Alexander: My mother is constantly one glass of Prosecco away from buying seventeen cats.
family
Cecily, a Christmas story.
Two friends, on being home for Christmas.
Cecily: How’s the family?
Alexander: I had lunch with my father. The first twenty minutes was spent awkwardly playing with condensation on the table in silence.
Delilah, to Cecily.
Delilah: So, brother, I’ve been shook the fuck up. You must be Jesus, the devil, or some kind of prescient energy force that transcends the need for physical form but comes to humans in the form of a slightly manic, dry-witted succubus.
Two friends, on dependence.
Maurice: Apparently Raj is an essential part of your life.
Cecily: I need a lot of people around me for this existence to be viable.
Two sisters, on genetics.
Cecily: One wonders how our parents, being who they are, created us.
Delilah: Well, what would you retrospectively expect? A russian count and a coquettish haberdasher? If you pay any mind to matters of the completely random you’ll go inaccessibly insane before your prospective memoir publishers have time to commence their battle royale.
Cecily, on cats and babies.
Cecily: I am going to name my child Soba… or my cat.
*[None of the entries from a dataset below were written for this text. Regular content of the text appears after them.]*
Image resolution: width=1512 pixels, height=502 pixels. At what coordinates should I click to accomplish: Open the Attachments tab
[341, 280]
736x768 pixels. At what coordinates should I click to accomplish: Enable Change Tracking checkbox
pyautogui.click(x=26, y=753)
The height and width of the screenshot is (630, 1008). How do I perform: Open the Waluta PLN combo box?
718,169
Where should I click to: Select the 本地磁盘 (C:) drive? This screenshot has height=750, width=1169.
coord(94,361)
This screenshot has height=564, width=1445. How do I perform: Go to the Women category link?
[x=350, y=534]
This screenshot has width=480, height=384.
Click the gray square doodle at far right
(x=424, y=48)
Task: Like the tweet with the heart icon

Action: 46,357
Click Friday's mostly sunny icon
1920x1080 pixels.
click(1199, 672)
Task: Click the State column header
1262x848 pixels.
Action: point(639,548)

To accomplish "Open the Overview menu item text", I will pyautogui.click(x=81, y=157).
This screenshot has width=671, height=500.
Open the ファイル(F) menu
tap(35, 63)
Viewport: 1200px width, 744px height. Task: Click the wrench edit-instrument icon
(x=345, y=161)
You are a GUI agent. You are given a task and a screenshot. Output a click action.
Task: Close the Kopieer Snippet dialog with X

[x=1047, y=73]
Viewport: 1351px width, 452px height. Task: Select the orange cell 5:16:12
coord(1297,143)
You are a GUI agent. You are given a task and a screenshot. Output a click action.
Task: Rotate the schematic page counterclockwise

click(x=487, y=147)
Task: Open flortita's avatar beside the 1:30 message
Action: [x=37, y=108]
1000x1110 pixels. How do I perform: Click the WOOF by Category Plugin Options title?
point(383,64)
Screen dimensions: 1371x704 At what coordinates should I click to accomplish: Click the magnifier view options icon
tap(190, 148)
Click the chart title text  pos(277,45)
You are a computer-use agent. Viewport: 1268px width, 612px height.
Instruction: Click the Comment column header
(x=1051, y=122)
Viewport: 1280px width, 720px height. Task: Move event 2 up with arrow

Neither exist, and maybe I’m condemning these foetal beings, still in their ideational infancy, to gluten-free, Japanese-centric lives. But, I’m cool with that. I like names with two syllables. I like names that can be pronounced in any language, and ones that go well on a Starbucks’ cup. When I take my cat or child to Starbucks, they’ll order their soy latté grandés without the extra stress of having to invent an alias.
My second born shall be Millefeuille.